In January 2005, Robert Peck amended and restated the May 2001 trust. He also executed a will that left all artwork and most of his other personal property to Hannah Peck if she should survive him. The rest of Robert Peck’s property was to pour over into the trust. The will specifically referenced the May 2001 trust and incorporated it by reference.
Robert Peck passed away in 2006 while living in Hawaii and married to Hannah Peck. Hannah Peck maintained that she received the Calder mobile under her husband’s will and sold it for $3.7 million.
On October 25, 2010, Peterson filed suit against Hannah Peck, as trustee, alleging that she was the owner of the Calder mobile and that Hannah Peck wrongfully sold it to a third party and was liable to Peterson for its value. Peterson sought an accounting for the Peck Family Trust and damages for the sale of the mobile.
Hannah Peck answered the complaint and counterclaimed for a declaratory judgment to determine (1) that ownership of the Calder was in the Peck Family Trust, (2) that Peterson had violated the terms of Paragraph 4.9 of the trust, and (3) for her attorney’s fees and costs.
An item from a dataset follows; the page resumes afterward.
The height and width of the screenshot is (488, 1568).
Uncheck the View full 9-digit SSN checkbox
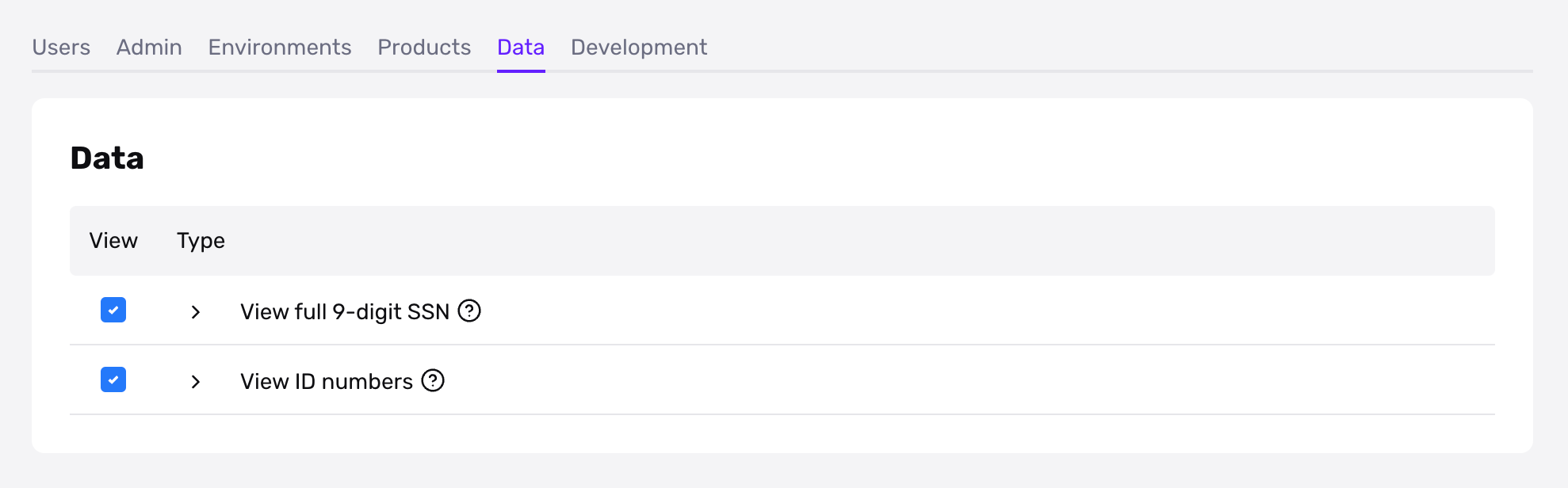(113, 310)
She contended that, in June 2001, Robert Peck transferred his tangible personal property to the trust and, upon Robert Peck’s death, the trust was to be distributed per memorandum signed by Robert Peck, and if no memorandum, by her as trustee with proceeds distributed as residue of the trust. Hannah Peck acknowledged that she sold the mobile and invested the proceeds in what turned out to be Allen Stanford’s offshore Ponzi scheme. She also stated that the trust was a party in a class-action suit against Stanford.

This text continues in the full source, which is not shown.